A entidade afirma que a decisão do Senado reafirma o valor estratégico da região.

Além disso, reforça que a compensação de tributos visa garantir a competitividade num local com altos custos e “uma importância ambiental única”.

“Este modelo, respaldado pela Constituição, é vital para assegurar que a produção industrial na Amazônia participe de forma justa do mercado nacional e internacional, evitando a migração de empresas para outros países e protegendo mais de 96% da floresta amazônica”, conclui a Fieam em nota.

·        Outro lado da moeda

Na ponta oposta, a Federação das Indústrias do Estado do Rio de Janeiro (Firjan), a Federação das Indústrias do Estado de Minas Gerais (Fiemg) e a Federação das Indústrias do Estado de São Paulo (Fiesp) avaliam como problemáticos os benefícios cedidos à produção da Zona Franca de Manaus, e veem com preocupação como ficaria a competitividade entre diferentes regiões.

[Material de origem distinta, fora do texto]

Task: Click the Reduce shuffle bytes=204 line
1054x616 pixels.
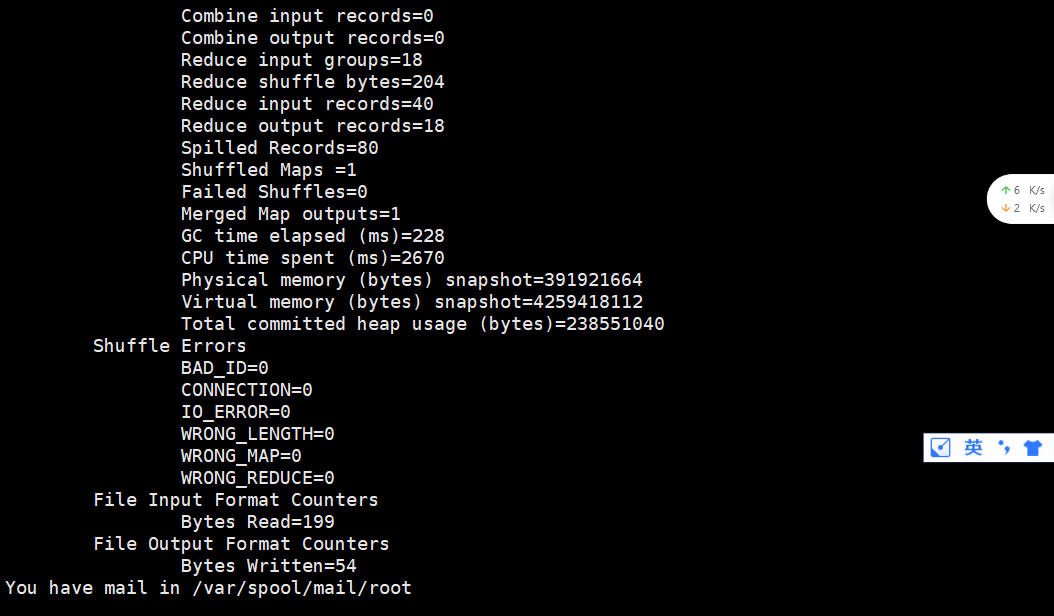Action: coord(312,81)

Em entrevista à CNN, Igor Rocha, economista-chefe da Fiesp, afirma que a medida fere o princípio de isonomia proposto pelo projeto reforma tributária.

“Sem dúvida fere. [O texto] amplia ainda mais os benefícios tributários de uma única região em detrimento de todas as outras do país”, indaga Rocha.

Já a Associação Comercial de São Paulo (ACSP) avalia que muitos dos pontos alterados são prejudiciais, sobretudo às pequenas empresas, que poderão sofrer com desvantagens competitivas diante das grandes empresas.

“Das 24 milhões de empresas do país, aproximadamente 9 milhões estão incorporadas no Simples Nacional e 14 milhões são MEIs. Se a proposta da Reforma Tributária for aprovada no Congresso Nacional, muitas empresas desse porte sofrerão danos irreversíveis e, consequentemente, os reflexos serão vistos na economia”, diz em nota.